▸ COMPLETE THE FOLLOWING:
1 - Rewrite the paragraph in the commentary on the Hinton interview that begins "Well, 42,795 people died" as a short bulleted list that keeps its main points.
2 - Write the next part of the commentary on the Hinton interview, starting after its last paragraph.

▸ DOCUMENT TEXT:
>>>
Scott Pelley: Will they have self-awareness, consciousness?

Geoffrey Hinton: Oh, yes.

Gary Marcus: What makes you sure? How you are defining consciousness? When you say “they” do you mean that the same kinds of systems as we are building now will somehow achieve consciousness? Or that you imagine that other kinds of AI, perhaps not yet discovered might? It would be great if you could clarify what you mean by this.

[Hinton doesn’t seem to hear my questions, and does not respond]

Stephen Downes [Interjecting]: Pretty sure he means the same type of system, more or less.

Scott Pelley: Yes?

Geoffrey Hinton: Oh, yes. I think they will, in time. 

Gary Marcus: How much time? What kinds of systems?

[Again no answers]

Stephen Downes: Well it took humans millions of years, to it might take a bit of time.

Scott Pelley: And so human beings will be the second most intelligent beings on the planet?

Geoffrey Hinton: Yeah.

Stephen Downes: People treat this as though it's shocking, as though we didn't already have machines that are stronger than us (or than any animal we can imagine), faster than us, and can fly.

Geoffrey Hinton: It took much, much longer than I expected. It took, like, 50 years before it worked well, but in the end, it did work well.

Gary Marcus: “Work well” remains a tendentious claim; they still cannot be trusted, make random mistakes, have no basis in factuality. 

Stephen Downes:the same could be said of some political parties! We have to allow that some things can 'work well' in some senses, but be dysfunctional in others. If you want to remove all the speckling in a full frame digital image in a few seconds, an artificial intelligence 'works well' - even if it doesn't understand what the photo is about.

Gary Marcus: They approximate intelligence, when what they need to say resembles something in a database of text written by humans, but the still have enough problems we don’t yet have driverless cars we can trust, and many companies are looking at generative AI saying, “nice try, but it’s not sound enough yet”.

Stephen Downes: Well, 42,795 people died in motor vehicle traffic crashes in the U.S. last year, so I wouldn't exactly say we can trust human drivers either. Personally, I think it's remarkable that an AI can drive at all! (it's as though you're criticizing a talking dog because it doesn't understand calculus). It's easy to say simply that they 'approximate' intelligence without talking about what that means. Being intelligent doesn't mean being flawless, it means (if you will, for lack of a better way to put it) processing information in the right way.
<<<
▸ SOURCE MATERIAL:
>>>
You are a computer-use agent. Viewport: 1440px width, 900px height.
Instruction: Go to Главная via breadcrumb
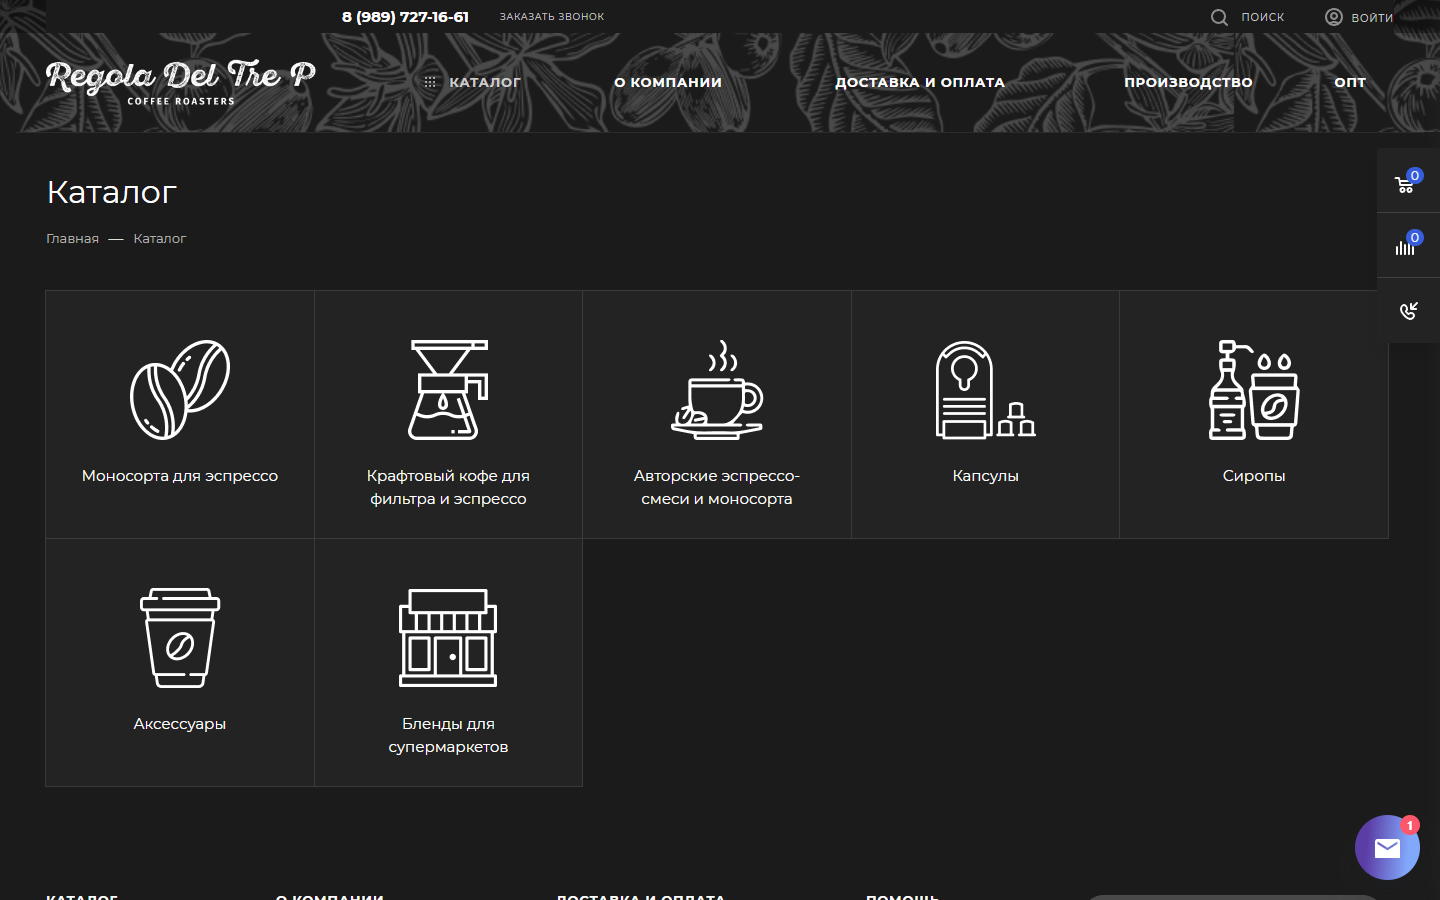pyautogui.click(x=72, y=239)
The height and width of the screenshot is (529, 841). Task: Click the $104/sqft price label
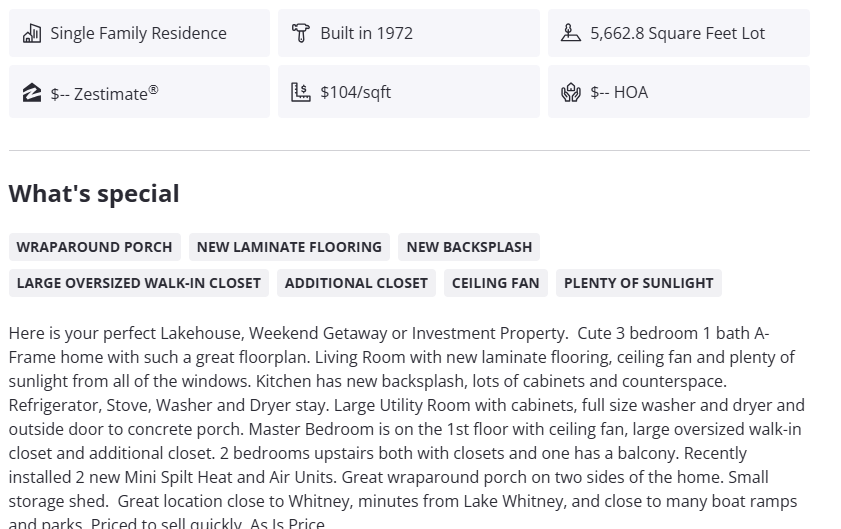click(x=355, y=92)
<<<
▸ TASK ANSWERS:
1 -
- In the U.S. last year, 42,795 people died in motor vehicle traffic crashes, so human drivers can't exactly be trusted either.
- It is remarkable that an AI can drive at all. Criticizing it is like faulting a talking dog for not understanding calculus.
- Saying that AI only "approximates" intelligence says little unless one explains what that means.
- Being intelligent doesn't mean being flawless. It means processing information in the right way.

2 -
Gary Marcus: I think it’s fair to say that generative AI works better than most people expected. But to simply ignore their serious issues in reliability is one-sided, and misrepresents reality.

Stephen Downes:I don't think anyone is ignoring this. Every AI person I've ever talked to stresses their limitations.

Scott Pelley [with unflinching admiration]: At what point did you realize that you were right about neural networks and most everyone else was wrong?

Geoffrey Hinton: I always thought I was right.

Stephen Downes: Me too.

Gary Marcus: Actually … a lot of us still think you are declaring victory prematurely. It’s not just me either. For example, you should really check out Macarthur Award winner Yejin Choi’s recent TED talk She concludes that we still have a long way to go, saying for example that “So my position is that giving true … common sense to AI, is still moonshot”. I do wish this interview could have at least acknowledged that there is another side to the argument.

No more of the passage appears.